M&Aとは?意味や動向とM&Aを行う目的・メリットなどをわかりやすく解説!
2022年6月7日更新会社・事業を売る
合弁企業
合弁企業とは、複数の企業が共同出資して経営する会社をさします。合弁会社設立のメリットには、相手企業の持つノウハウや資産の活用、出資に対するリスクの分散などがあります。ただし、会社間で対立が生じることもあるので注意しましょう。
合弁企業
合弁企業は、複数の企業が共同出資して経営する会社を示し、買収・合併と提携の中間に位置します。買収や合併と比べると会社に影響を与えるわけでありません。また、資本の支出をともなうことから、解消はアライアンスほど簡単ではない点が特徴的です。
M&A用語では、ジョイントベンチャーと呼ばれることがあります。合弁企業は会社法に記載されていない形態です。外国資本と協力して経営され、日本企業が中国へ進出する際に生み出された方法として知られています。合弁企業のパターンは下記の二種類です。

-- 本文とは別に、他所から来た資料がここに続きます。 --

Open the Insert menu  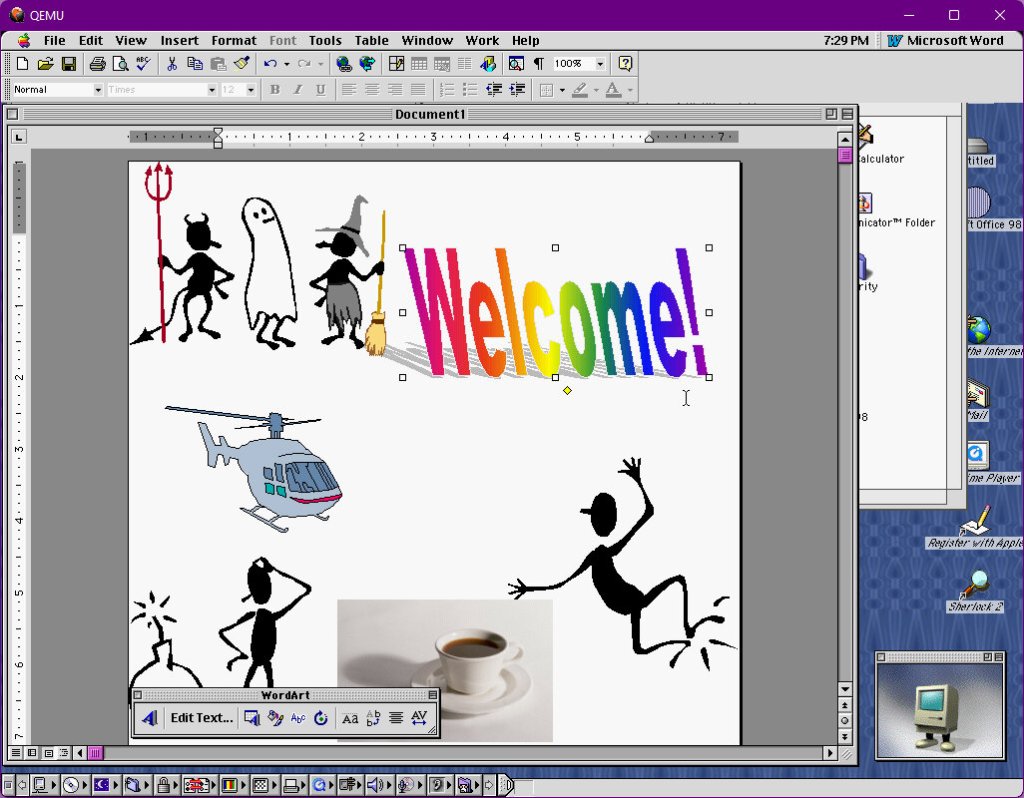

- 全く新しい企業を複数の企業からの出資によって立ち上げる方法
- 既存企業に対して共同出資し、既存の株主や経営陣とともに企業を経営する方法
日本では、外国資本を全額出資して業界に進出することが基本的に認められていません。そのため、このような協力体制を組んで合弁企業を立ち上げるケースが多く見られます。
単独出資
複数企業が協力しあって経営する一方で、単独で海外に直接融資する方法もあります。それが単独出資です。しかし、単独で実施することによるメリットとデメリットがあります。
メリット
- 単独で出資するので、自社の経営方針を変えずに会社を存続可能
- 外国企業との合弁企業を運営した場合、一番の失敗要因である合弁相手との紛争がない
デメリット
- 合弁企業に比べると出資額が多額になる
- 政府関係者との密な人脈がなければ実施できない
- 事業内容によっては単独出資自体が認められていないだけでなく、認められてもかなり厳しい条件がある
合弁会社のメリット
ここまで単独出資のメリットについて解説しました。一方、合弁会社にもさまざまなメリットがあります。早速、4つのメリットについて説明します。
相手企業が持っている現地でのノウハウを利用できる
日本にないノウハウを得るには海外から学ぶしかありません。たとえば、現地ごとに異なる技術や資産の使い方をはじめ、天候に対する対処法などです。日本とは違う環境で事業を伸ばすノウハウを得られる点は、外国資本と協力して合弁企業を運営する場合ならではのメリットです。
相手企業が持っている人脈などが得られる
合弁企業を作らなくても、ほかの企業と統合すれば人脈や商流などを獲得できます。しかし、合弁企業の場合は、日本企業の人脈や商流だけではなく、海外のネットワークも獲得できます。それにより、流通経路が広がり、より大きな市場シェアを目指せる可能性があります。
相手企業の人員や保有している資産を活用できる
合弁企業を運営すると、現地の優秀な人材を利用できるほか、日本の企業間では手に入らない資産や雇用できない人員も活用できます。外国資本ならではの資産を活用できるのは、合弁企業立ち上げの大きなメリットです。
出資に対するリスクの分散
合弁企業に対する出資は複数の企業が実施します。そのため、出資先の企業が廃業となったり、思うように利益が生み出せなかったりしても、出資による損害は半分で済みます。失敗しても再度挑戦しやすい点は合弁企業の大きなメリットです。
合弁企業のデメリット
合弁企業の立ち上げにはメリットがある反面デメリットもあります。事前にデメリットを知っておけば、立ち上げ後のトラブルを防ぎやすくなるはずです。ここからは、合弁企業のデメリットを4つお伝えします。
合弁の相手会社との対立
合弁企業を運営するリスクとして相手先との対立が予想されます。経営が上手くいけば争いは生まれにくいです。しかし、失敗してしまうと、責任や原因の所在を巡って対立が生まれる可能性があります。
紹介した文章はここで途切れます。